Night after night, the Rockies players look singular… un-unified and even robotic at times.

Though the game of baseball is based on individual matchups, the juggling of the lineup has clearly led to a lack of understanding of player’s roles within the offense. Carlos Gonzales, the team’s best offensive player at this point, has hit leadoff, 3rd and 5th, sometimes all within a week. The lack of hitting consistency can clearly be traced to the middle of the order where Todd Helton and Troy Tulowitzki share a troubling stat… the two have only combined for 3 home runs.

The pitching has been there, at times and even on days when staff ace Ubaldo Jimenez isn’t pitching.

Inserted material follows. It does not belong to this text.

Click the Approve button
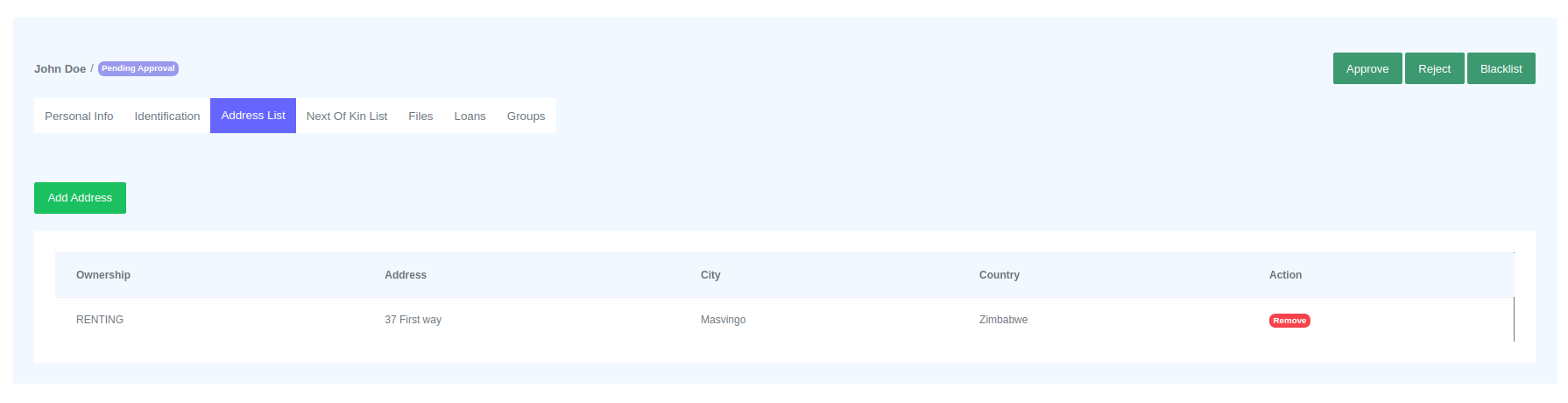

Yet, injuries, weather delays leading to doubleheaders, and roster juggling have led to a strange brew in the rotation and bullpen and the lack of a defined closer is becoming glaringly apparent. The defensive play in the field can almost at this point be classified as a detriment. One of the top fielding teams in baseball the last couple years; this year’s Rockies seem to lack the sizzle of a slick fielding team. Balls are miffed, muffed and bouncing into the outfield and the team’s fielding leader, Tulo, appears to be pressing.

All of the aforementioned issues are particularly magnified on the road.

Watching the games in the late innings, one can almost feel the Rockies grit their teeth in anticipation of the error in the field or mistake over the plate that will break a tie or balloon a one-run lead into several.

Yet, despite all of the above, there is hope. Hope in the form of the possibility of a return to 2007 form by the now healthy Jeff Francis.

In the form of the best pitcher in baseball, U-Ball, who is having a year that is reminding people of Bob Gibson in 1968. In the form of Taylor Buchholz, Huston Street and Jorge De La Rosa, all of whom are projected to return from the disabled list in the next 3 weeks to finally add stability and potency to the bullpen and rotation.

And hope in the form that this team, a team that has played so well down the stretch in recent years, will understand that all their hopes and high aspirations cannot be realized unless they start to play as a team, unified as Colorado Rockies.